LEGISLATIVE BUDGET BOARD
Austin, Texas
 
FISCAL NOTE, 82ND LEGISLATIVE REGULAR SESSION
Revision 1
 
May 3, 2011

TO:
Honorable Joe Deshotel, Chair, House Committee on Business & Industry
 
FROM:
John S O'Brien, Director, Legislative Budget Board
 
IN RE:
HB2611 by Guillen (Relating to claims for and distribution of unclaimed land grant mineral proceeds.), Committee Report 1st House, Substituted

No significant fiscal implication to the State is anticipated.

The bill would define an "unclaimed land grant mineral proceed" and provide for the distribution of such funds under Property Code, Chapter 75, Subchapter C. The Comptroller would be required to deposit unclaimed land grant mineral proceeds within the first 90 days after the end of a fiscal year to the credit of the Unclaimed Land Grant Mineral Proceeds Revenue (ULGMPR)Account, a General Revenue-Dedicated Account.

The bill would authorize third-party data providers to determine the net mineral estate of each original land grant and, using Railroad Commission records, determine the total amount of mineral production for each original land grant having a net mineral estate from Janauary 1, 1985 until the date of determination is made then multiply the net mineral estate by the total amount of production. The product would be used to determine the percentage that each original land grant constitutes of the whole of the original land grants. Claimants would be authrized to submit claims to the Comptroller for payments out of the ULGMPR Account. Expenses of the Comptroller in implementing the provisions of the bill could only be paid from the ULGMPR Account.
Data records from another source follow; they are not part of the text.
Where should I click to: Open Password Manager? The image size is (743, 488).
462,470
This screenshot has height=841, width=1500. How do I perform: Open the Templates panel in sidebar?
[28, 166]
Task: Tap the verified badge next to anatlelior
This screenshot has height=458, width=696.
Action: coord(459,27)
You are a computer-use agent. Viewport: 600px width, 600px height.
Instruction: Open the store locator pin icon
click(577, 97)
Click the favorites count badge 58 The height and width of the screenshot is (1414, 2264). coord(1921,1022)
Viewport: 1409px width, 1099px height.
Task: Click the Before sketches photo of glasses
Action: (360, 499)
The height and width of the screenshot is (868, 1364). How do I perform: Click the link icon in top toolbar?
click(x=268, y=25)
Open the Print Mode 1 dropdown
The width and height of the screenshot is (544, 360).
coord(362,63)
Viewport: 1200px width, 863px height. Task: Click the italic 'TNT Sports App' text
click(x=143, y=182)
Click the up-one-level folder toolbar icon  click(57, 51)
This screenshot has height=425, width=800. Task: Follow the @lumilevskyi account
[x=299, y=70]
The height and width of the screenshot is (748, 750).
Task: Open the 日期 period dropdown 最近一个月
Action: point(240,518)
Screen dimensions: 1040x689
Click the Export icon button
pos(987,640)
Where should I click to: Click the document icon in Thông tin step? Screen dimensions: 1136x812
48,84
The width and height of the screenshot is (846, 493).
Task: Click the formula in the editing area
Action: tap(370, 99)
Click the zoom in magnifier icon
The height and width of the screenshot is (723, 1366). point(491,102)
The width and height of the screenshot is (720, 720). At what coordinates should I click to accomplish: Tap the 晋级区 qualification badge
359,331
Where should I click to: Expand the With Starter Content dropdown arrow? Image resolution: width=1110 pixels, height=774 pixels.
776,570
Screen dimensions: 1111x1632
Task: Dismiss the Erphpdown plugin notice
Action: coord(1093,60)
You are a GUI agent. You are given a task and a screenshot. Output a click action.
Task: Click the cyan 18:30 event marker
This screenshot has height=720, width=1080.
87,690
According to the Comptroller's Office, oil and gas companies have never reported any unclaimed mineral proceeds from an original land grant. Therefore, this estimate assumes that any revenues and payment from unclaimed mineral proceeds would not be significant. However, this estimate assumes that if any such funds were identified as existing, such amounts would be transferred out of the General Revenue Fund into the new General Revenue-Dedicated ULGMPR Account.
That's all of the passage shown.